Trump, who returns to the White House on Monday, has promised to impose more hefty sanctions on China.

"Amid a relentless barrage of economic pessimism, China's economy defied expectations with a robust five per cent growth last year, nailing the government's ambitious target," said Stephen Innes at SPI Asset Management.

"This surge was fuelled by a vigorous export boom and aggressive stimulus measures that counterbalanced the sluggish domestic demand. Although slightly outpacing analyst forecasts, this growth fell just shy of the 5.2 per cent expansion seen in 2023, painting a picture of an economy with both promising highs and undeniable challenges."

Hong Kong and Shanghai swung between gains and losses, while Tokyo, Seoul, Taipei and Jakarta fell. Sydney, Singapore, Wellington and Manila rose.

The tepid performance followed a lacklustre day on Wall Street, where investors were unable to extend Wednesday's inflation-sparked rally.

US investors were barely moved by the latest dovish comments from a top Federal Reserve official that hinted at a further easing of monetary policy this year.

Governor Christopher Waller told CNBC that Wednesday's below-forecast core inflation data was "very good", adding that "we had a couple of bumpy months in September and October but it looks like it's getting back to trend".
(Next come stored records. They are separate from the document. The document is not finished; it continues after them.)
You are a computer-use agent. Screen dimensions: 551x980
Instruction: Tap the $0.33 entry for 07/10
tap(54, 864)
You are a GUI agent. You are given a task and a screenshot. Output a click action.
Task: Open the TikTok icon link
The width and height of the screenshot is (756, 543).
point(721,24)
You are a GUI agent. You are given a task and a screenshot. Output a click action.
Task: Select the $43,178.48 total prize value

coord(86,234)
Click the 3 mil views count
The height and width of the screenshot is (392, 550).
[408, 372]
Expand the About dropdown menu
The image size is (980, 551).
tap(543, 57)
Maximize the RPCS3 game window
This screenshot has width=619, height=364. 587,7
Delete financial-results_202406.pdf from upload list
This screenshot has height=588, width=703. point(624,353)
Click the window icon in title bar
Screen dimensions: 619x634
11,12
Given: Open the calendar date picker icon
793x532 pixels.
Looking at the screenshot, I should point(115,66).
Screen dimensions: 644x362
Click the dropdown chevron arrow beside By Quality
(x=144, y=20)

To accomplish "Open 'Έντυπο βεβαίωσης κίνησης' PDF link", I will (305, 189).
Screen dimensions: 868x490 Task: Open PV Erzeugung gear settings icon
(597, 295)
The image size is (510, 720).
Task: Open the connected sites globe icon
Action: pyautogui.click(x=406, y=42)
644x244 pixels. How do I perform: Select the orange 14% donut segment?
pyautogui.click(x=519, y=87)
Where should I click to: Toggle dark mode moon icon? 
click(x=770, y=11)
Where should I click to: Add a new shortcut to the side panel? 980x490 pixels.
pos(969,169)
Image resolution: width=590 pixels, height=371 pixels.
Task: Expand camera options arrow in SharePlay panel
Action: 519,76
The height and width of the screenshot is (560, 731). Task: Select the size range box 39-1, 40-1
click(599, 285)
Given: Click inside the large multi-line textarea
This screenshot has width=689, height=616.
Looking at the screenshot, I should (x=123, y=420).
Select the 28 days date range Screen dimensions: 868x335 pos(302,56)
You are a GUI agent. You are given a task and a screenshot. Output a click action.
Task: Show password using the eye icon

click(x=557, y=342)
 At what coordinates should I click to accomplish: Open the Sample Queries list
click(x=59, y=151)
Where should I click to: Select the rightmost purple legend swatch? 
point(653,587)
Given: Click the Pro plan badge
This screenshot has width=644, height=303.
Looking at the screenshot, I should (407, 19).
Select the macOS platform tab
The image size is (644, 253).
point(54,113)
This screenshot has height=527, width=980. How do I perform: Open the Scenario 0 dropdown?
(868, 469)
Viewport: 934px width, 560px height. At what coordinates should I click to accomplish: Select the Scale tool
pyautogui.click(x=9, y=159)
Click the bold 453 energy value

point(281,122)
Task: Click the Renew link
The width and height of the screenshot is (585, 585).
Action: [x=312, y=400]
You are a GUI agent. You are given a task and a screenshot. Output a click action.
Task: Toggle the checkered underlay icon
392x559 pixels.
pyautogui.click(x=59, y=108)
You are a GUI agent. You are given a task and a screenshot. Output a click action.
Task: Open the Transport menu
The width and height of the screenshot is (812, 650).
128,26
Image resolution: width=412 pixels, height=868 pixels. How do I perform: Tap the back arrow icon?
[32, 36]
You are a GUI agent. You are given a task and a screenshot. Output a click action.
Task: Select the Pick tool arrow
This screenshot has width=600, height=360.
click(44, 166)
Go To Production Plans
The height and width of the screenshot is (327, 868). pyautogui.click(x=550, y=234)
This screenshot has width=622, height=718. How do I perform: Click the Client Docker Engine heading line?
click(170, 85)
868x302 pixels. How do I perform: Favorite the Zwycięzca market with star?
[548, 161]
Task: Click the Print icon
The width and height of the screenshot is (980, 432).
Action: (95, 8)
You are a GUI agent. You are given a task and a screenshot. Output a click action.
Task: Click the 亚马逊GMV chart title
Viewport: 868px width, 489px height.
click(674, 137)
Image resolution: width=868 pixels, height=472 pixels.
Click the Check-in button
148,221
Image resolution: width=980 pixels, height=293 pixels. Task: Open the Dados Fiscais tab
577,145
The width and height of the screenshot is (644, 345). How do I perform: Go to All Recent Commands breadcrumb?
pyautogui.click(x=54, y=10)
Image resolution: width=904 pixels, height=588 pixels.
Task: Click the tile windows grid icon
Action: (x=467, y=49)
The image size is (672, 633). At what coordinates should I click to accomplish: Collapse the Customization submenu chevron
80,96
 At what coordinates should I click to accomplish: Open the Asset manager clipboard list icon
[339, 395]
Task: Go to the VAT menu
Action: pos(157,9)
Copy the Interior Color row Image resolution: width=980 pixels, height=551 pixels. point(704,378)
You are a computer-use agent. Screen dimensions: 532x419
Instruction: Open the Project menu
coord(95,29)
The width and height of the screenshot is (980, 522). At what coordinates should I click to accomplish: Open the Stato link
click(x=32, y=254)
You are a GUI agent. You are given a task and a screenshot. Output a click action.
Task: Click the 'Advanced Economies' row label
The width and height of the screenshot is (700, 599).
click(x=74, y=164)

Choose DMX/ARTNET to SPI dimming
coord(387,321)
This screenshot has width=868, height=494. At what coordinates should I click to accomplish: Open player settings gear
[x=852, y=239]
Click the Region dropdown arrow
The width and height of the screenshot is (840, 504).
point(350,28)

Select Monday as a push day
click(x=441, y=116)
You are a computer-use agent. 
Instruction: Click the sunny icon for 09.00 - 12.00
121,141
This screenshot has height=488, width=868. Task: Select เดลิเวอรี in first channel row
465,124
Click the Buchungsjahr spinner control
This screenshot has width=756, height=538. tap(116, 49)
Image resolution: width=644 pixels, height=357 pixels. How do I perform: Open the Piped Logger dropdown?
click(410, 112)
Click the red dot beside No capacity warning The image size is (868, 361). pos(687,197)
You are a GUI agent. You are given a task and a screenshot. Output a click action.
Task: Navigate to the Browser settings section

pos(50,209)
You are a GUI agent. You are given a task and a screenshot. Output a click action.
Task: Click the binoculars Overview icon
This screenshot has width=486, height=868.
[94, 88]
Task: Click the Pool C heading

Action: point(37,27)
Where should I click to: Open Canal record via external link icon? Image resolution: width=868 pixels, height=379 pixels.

"If we continue getting numbers like this, it's reasonable to think rate cuts could happen in the first half of the year," he said, indicating he would not rule out a cut in March.

He said the number of reductions would be data-dependent.

His comments came as figures showed US retail sales grew at a slightly slower pace than expected from November to December but still at a solid increase, while the National Retail Federation forecast a bigger-than-expected rise in US holiday sales.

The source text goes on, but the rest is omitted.